* ОТРЫВОК *
Во-первых, можно указать на самый общий контекст – секулярное общество предполагает наличие целого ряда автономных сфер, каждая из которых обладает собственной логикой, а переход из одной сферы в другую предполагает и переключение логики. Нет универсальной системы ценностей, за исключением ценности самого секулярного общества и обосновывающей его новоевропейской рациональности. Здесь включается знакомый нам всем механизм дифференциации – нечто может признаваться имеющим эстетическую ценность, но не имеющим этической, действие, осуждаемое с точки зрения исповедуемой субъектом религии, одновременно им же принимается как соответствующее, например, праву. Впрочем, когда речь идет об «одном и том же субъекте», возникает сложность. С одной стороны эта секулярная реальность автономных сфер объединяется именно посредством единства субъекта: он та точка схождения, которая обращает все автономии в относительные, а процесс дифференциации обращает вспять. Когда субъект говорит о прочитанной книге: «мне нравится», это суждение может отсылать к этическому, эстетическому, политическому или какому-либо иному основанию, либо любого уровня сложности переплетению их и ряда других – он выступает уже не как «эстетический субъект», а как «человек», т.е. изначальное/финальное единство. Однако это сохраняющееся «темное ядро» функционирует через постоянные разграничения – поступать правильно как раз и означает в каждой из сфер принимать ее логику. Религия в этом случае – личное дело каждого, то, что должно быть отделено от других сфер – и чья социальность работает только применительно к ее членам.

Исторический путь к этому состоянию более чем долог – но если выделять ключевое событие, то им станет Реформация, когда прежний, позднесредневековый мир единой церкви, единой веры разрушился. Образ позднего средневековья предполагает наличие единой истинной веры и Церкви – имеющей свою реализацию в Римско-католической церкви. Иноверец – это либо далекое существо, с которым существуют лишь редкие контакты, либо существо, живущее в своем особом, изолированном пространстве, изначально маркированное как «другой», отделенный зримой гранью от моноконфессионального общества.

* ПИСЬМЕННЫЕ ЗАДАНИЯ *
(a) Ответьте на вопросы по отрывку о секулярном обществе:
(i) Что, согласно отрывку, остаётся единственной универсальной ценностью?
(ii) Что, по словам автора, означает «поступать правильно»?
(iii) Какое событие названо ключевым на историческом пути к секулярному состоянию?
(b) Продолжите отрывок о секулярном обществе, начав сразу после его последнего предложения.
Приведённые далее данные с отрывком никак не связаны.

* ДАННЫЕ *
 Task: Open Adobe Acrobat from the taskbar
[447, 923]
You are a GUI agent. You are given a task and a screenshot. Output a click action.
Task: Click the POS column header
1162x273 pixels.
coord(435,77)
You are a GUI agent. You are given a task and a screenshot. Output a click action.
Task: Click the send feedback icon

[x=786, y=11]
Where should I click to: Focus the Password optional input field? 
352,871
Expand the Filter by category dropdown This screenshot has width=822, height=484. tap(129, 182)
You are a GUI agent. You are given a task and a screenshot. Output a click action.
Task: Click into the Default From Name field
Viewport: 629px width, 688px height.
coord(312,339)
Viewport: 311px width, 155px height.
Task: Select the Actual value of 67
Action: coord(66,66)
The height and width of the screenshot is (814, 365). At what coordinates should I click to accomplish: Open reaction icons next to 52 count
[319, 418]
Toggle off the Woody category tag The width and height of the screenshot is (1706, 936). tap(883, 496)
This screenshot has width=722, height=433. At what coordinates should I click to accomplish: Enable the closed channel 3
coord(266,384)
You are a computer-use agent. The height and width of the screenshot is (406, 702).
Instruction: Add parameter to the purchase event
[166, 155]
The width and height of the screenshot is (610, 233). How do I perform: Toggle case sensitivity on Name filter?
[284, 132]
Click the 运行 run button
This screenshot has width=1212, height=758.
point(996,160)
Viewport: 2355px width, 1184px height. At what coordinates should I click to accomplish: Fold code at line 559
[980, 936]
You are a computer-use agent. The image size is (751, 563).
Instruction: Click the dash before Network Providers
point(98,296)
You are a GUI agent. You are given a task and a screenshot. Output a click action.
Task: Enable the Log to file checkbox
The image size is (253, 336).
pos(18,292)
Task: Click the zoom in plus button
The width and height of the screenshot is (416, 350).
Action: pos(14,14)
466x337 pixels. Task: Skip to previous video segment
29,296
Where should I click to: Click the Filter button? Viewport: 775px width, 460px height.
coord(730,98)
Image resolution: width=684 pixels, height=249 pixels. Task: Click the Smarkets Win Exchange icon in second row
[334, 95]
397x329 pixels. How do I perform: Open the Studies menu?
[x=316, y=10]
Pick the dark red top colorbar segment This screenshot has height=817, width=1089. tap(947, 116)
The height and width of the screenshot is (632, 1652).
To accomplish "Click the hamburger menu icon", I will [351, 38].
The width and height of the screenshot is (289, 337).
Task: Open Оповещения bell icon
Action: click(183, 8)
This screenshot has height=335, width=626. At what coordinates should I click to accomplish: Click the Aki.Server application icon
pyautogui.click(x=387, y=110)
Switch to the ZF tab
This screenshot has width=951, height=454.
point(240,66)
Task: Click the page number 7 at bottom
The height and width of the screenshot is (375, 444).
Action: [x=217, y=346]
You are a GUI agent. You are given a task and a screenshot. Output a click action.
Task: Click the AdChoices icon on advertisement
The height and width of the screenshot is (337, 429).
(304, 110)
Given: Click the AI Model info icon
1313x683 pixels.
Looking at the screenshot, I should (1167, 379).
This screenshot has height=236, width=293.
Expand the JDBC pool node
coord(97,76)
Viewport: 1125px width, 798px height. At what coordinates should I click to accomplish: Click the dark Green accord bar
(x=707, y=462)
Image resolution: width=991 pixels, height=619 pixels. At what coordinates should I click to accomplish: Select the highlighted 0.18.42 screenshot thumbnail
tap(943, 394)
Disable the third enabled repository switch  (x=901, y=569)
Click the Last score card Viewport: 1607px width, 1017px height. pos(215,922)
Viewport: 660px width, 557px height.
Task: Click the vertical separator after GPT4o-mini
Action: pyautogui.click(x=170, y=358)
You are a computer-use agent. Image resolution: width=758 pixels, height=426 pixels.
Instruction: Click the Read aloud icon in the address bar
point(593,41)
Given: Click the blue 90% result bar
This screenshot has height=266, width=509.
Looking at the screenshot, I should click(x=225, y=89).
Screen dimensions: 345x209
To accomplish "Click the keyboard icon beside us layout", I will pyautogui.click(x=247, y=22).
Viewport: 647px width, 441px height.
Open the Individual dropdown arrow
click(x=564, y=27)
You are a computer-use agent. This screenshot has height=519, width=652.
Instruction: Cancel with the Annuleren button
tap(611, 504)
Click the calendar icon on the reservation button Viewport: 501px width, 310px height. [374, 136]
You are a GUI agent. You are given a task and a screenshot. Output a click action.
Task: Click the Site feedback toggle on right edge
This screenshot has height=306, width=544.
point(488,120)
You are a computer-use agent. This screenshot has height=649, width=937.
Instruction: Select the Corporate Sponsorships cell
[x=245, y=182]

* ОТВЕТЫ К ЗАДАНИЯМ *
(a)
(i) Ценность самого секулярного общества и обосновывающей его новоевропейской рациональности.
(ii) В каждой из сфер принимать её логику.
(iii) Реформация.

(b)
Реформация привела к тому, что иноверец стал соседом – частью того же повседневного мира, тех же групп, что и ты сам, не отличающийся от тебя внешне, образом жизни, твой сосед, родственник, может быть даже брат или сестра. В конечном счете – после серии религиозных войн (где стиралась грань между войнами внешними и внутренними) – выработалась сначала интеллектуальная программа, затем достаточно полно воплощенная на практике, согласно которой религия есть личное дело – результат личного выбора человека, но этот личный выбор не должен в принципе иметь влияния на политическую сферу – в публичном отношении каждый выступает как «гражданин», равный по отношению к другим таким же, как он, гражданам (на практике, разумеется, этот идеал так и остался недостижимым – например, в ситуации споров о службе в армии как о гражданском долге, применительно к тем или иным религиозным группам, радикально отрицающим военную службу, государство оказалось вынужденным пойти на компромисс, учитывая религиозные убеждения как влияющие на объем налагаемых гражданских обязанностей или, по крайней мере, в смягченной форме, на формы их исполнения).

В идеальном варианте этой секулярной реальности в публичной сфере религию можно не замечать – она вытеснена в пространство интимного, туда, где властвует личный выбор, предпочтения и что угодно еще, но что не должно оказывать влияния на наши права и обязанности в публичной сфере. Здесь мы выбираем религию – как мы выбираем эстетические ценности – в пределах, не противоречащих существующему публичному порядку. Разумеется, мотивы могут быть различны – мы можем переживать это не как свой выбор, но как то, что выбирает нас или как данность, которой нет альтернативы, нечто само собой разумеющееся. Но в пространстве публичного мотивы не имеют значения, всякий религиозный выбор равноценен другому, пока он совместим с существующим публичным порядком.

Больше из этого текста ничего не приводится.